Count the lines below holding "click" and answer with that number only.

Records from a data source

################

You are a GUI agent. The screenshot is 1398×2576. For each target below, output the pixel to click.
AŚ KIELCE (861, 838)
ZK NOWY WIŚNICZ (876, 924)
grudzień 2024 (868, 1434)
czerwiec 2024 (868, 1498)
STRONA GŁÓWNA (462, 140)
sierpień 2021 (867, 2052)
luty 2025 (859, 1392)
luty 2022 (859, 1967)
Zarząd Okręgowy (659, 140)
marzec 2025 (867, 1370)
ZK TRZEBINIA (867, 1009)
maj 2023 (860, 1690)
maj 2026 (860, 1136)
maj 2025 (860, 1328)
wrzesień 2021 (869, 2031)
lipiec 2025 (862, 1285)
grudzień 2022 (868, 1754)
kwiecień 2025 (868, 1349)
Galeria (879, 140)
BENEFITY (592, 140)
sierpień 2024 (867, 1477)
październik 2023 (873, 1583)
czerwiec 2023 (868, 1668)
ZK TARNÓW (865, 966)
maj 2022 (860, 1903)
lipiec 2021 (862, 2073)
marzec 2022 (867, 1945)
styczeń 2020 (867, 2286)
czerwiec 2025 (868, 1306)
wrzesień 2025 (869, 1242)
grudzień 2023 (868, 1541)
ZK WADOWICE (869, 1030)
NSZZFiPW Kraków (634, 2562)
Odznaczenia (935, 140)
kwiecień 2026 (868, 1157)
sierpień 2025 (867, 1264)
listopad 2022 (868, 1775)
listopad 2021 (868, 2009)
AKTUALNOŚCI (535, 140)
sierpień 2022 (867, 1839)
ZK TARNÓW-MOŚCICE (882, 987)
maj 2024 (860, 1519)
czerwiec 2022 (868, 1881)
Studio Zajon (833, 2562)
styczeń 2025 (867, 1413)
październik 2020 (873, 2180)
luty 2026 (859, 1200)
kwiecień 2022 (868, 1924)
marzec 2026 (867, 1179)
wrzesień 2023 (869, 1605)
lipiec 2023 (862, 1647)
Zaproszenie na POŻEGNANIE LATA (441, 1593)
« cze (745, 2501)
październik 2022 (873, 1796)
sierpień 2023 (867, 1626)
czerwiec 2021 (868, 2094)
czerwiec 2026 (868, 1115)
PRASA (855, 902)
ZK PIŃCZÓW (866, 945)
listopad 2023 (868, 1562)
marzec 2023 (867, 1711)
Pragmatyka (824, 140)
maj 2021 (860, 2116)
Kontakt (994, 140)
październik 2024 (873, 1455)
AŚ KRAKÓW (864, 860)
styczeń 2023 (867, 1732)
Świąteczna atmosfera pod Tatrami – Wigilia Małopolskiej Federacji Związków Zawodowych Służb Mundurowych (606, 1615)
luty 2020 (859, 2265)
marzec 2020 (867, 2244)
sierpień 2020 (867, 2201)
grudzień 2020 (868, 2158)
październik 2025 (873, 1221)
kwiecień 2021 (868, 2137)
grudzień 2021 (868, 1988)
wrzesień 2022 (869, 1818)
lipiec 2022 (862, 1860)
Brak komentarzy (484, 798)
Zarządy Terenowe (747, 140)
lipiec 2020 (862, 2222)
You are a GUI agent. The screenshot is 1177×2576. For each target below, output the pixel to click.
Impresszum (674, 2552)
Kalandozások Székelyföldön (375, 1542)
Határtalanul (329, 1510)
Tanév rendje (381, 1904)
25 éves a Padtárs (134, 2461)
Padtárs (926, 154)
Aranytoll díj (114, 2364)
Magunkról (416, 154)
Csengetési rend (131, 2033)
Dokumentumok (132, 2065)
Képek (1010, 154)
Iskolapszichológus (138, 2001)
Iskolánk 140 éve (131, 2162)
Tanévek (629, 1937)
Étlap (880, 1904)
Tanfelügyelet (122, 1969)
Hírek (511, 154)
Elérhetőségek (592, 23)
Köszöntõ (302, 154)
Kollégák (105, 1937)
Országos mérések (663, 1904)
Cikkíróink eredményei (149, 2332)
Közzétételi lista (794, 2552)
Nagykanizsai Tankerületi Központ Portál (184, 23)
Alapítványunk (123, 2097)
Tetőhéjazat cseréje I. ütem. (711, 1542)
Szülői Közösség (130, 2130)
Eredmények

################

**Exercise output:** 2